A very limited selection of items found in a box labeled “Christine’s Correspondence, Juvenilia and Memorabilia”

• A postcard from my sister, Brigitte’s campaign for Trustee of the Portland Water District (she won)
• An invitation to Rip’s (first) wedding at Ear Inn, in which his and his bride’s faces are superimposed on a picture of two samurai warriors. Or are they meant to be Don Quixote and Sancho Panza?
• A color Xerox self-portrait of my late ex-husband in a dinner jacket, a velvet bow tie and naked from the waist down
• A letter from Alex from the hospital when he was paralyzed from the waist down, about his sadness after the death of Geoff and the AIDS discrimination lawsuit. (they would both be dead when the cases was won)
• Among several letters from a dear friend from grad school, Harold, one from 1988 saying that he had been in rehab, that his wife had left him and gone with their young son to live in NYC; then in a 1992 letter he wrote that he was going to remarry, and he said of his new wife: “there aren’t a lot of women who love the Lord and understand what makes Samuel Beckett funny”. I wish I had written that.
• 40 birthday cards my mother sent on the occasion of my 40th birthday, each one alluding to a high (or low) point of that calendar year
• An astrological chart made for me in 1994 by Lis’s astrologer friend, 4 pages of small print, full of symbols, planets, glyphs, aspects, houses.
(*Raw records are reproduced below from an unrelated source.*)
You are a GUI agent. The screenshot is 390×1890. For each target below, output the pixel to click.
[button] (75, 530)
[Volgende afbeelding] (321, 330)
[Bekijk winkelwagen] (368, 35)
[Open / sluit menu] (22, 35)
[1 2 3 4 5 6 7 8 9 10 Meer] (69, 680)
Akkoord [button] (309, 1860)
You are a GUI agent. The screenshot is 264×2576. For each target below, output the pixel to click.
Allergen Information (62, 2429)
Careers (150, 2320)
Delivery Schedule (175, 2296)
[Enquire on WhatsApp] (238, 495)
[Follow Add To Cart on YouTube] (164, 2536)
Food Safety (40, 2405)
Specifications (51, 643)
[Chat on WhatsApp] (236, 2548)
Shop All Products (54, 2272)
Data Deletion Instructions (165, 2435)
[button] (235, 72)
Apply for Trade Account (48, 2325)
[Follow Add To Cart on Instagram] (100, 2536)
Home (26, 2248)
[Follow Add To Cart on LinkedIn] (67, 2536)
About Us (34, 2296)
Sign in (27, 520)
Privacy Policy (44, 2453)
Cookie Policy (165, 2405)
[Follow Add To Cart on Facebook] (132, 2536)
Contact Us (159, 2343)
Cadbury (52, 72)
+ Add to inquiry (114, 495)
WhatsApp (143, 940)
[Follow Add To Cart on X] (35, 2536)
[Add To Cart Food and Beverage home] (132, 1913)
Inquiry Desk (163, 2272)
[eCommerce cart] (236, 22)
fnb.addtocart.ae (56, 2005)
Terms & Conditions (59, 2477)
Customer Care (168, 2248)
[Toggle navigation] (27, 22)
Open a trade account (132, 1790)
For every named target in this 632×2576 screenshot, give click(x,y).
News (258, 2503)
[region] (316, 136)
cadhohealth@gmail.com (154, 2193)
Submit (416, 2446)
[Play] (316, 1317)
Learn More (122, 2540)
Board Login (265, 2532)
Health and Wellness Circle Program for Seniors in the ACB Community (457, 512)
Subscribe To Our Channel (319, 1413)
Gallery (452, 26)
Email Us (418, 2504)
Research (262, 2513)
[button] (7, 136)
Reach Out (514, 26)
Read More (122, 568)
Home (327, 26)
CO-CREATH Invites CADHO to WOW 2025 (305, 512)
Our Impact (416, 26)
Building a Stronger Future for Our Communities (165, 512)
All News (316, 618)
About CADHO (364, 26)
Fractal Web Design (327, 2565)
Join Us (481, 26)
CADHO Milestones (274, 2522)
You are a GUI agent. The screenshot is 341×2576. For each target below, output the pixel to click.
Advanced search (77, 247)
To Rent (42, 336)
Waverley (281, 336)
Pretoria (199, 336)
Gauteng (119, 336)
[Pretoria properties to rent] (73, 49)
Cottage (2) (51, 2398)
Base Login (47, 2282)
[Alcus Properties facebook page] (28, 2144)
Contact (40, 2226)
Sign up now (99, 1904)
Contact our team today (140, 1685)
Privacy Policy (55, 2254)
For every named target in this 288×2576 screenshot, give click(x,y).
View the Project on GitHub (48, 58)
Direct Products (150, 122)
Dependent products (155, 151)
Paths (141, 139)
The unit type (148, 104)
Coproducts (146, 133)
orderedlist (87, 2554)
I don’t understand any of it.
• Numerous letters from Ruth, who for many years was my best correspondent; some were written on PLAYGIRL stationary, where she worked sometime in the 80’s; others on PACIFICA radio stationary, where she had a talk show. I haven’t heard from her in over 2 years now, and it is a terrible mystery.
• My grandmother’s Saigon carte d’identité for 1939-1940. By 1941 they were refugees, fleeing the Japanese invasion
• A 1990 letter from my mother describing Bonne-Maman’s memory loss symptoms, in painful detail
• The 1940 handbook for the Golf club de Saigon. I had no idea my grandfather played golf, if in fact he did.

Why am I doing this?

There is no other way of putting it: I am fearful lest I drop dead suddenly today, tomorrow, sometime soon and leave my children with the task of wrestling with boxes of papers and pictures. I want it all to be tidy.
Meanwhile, I could be losing my grip.

1 comment:

Rebecca Rice said...

I love the 40 cards your mother sent on the occasion of your 40th birthday--what a sweet testament to her constancy and devotion.

The flotsam and jetsam of this memory palace is quirky, touching, and heartbreaking.